# [TASK INSTRUCTIONS]
Answer these questions from the report on the PDP governorship primary:
1. Who withdrew from the primary in Enugu?
2. In which court did Ogbo Asogwa say he would keep pursuing the case against the three-man delegates' list?
3. In which state did Onofiok Luke boycott the primary?

[Start PAGE EXTRACT]

From Magnus Eze, Enugu, Joe Effiong, Uyo, Okey Sampson, Umuahia, Joseph Obukata, Warri, Sylvanus Viashima, Jalingo,  John Adams, Minna and Abel Leonard, Lafia

The governorship primary of the Peoples Democratic Party (PDP), yesterday, witnessed boycotts across the country. 

In Enugu, former deputy Senate president, Ike Ekweremadu, pulled out amid contestations for  the control of the party’s delegates between his camp and that of Governor Ifeanyi Ugwuanyi.

Director General of Ekweremadu’s Ikeoha Campaign Organisation, Ogbo Asogwa, said he would continue to pursue his case challenging the three-man delegates’ list in the Court of Appeal.

In Akwa Ibom State, Onofiok Luke boycotted citing absence of a level playing field in the ad hoc delegates that would vote for  all contestants. He said President Muhammadu Buhari’s refusal to assent to the amended Electoral Act to allow statutory delegates vote had put him at a disadvantage.

[End PAGE EXTRACT]
[Start RECORD EXTRACTS]

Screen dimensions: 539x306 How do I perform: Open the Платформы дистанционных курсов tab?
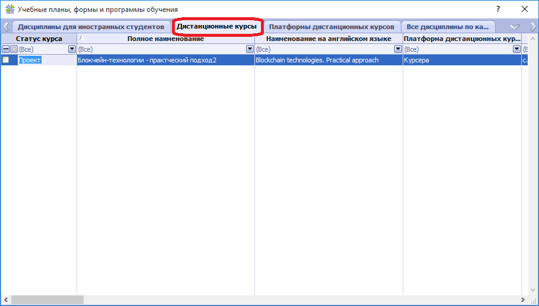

[End RECORD EXTRACTS]
[Start RECORD EXTRACTS]

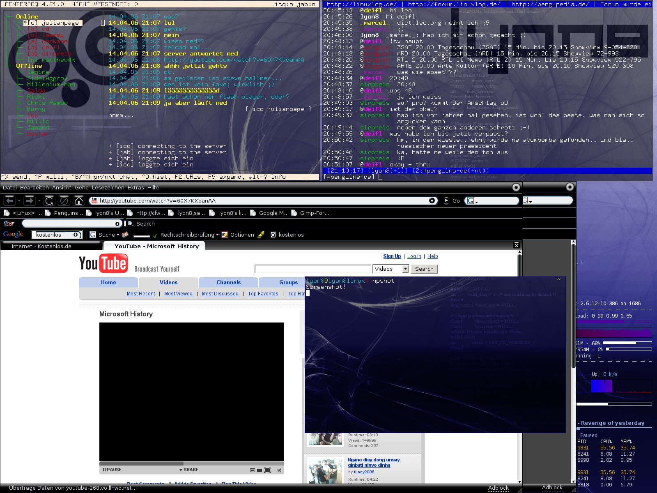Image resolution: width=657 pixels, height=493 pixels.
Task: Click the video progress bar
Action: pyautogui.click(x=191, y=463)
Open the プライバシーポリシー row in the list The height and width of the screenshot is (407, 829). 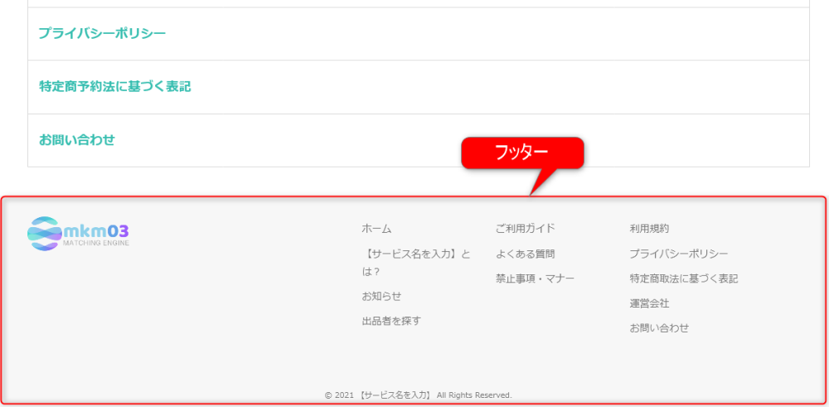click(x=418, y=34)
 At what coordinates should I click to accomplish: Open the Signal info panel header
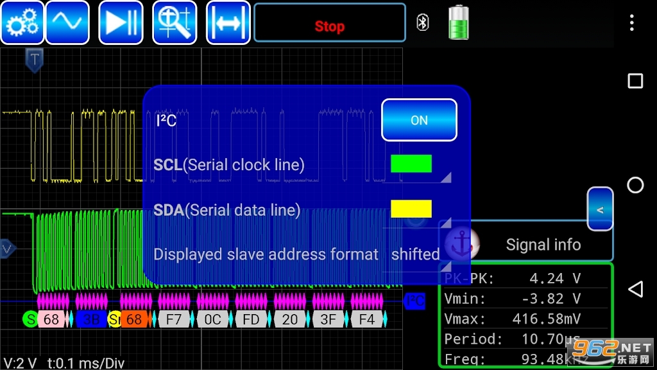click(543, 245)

[End RECORD EXTRACTS]

# [CORRECT RESULT]
1. Ike Ekweremadu
2. The Court of Appeal
3. Akwa Ibom State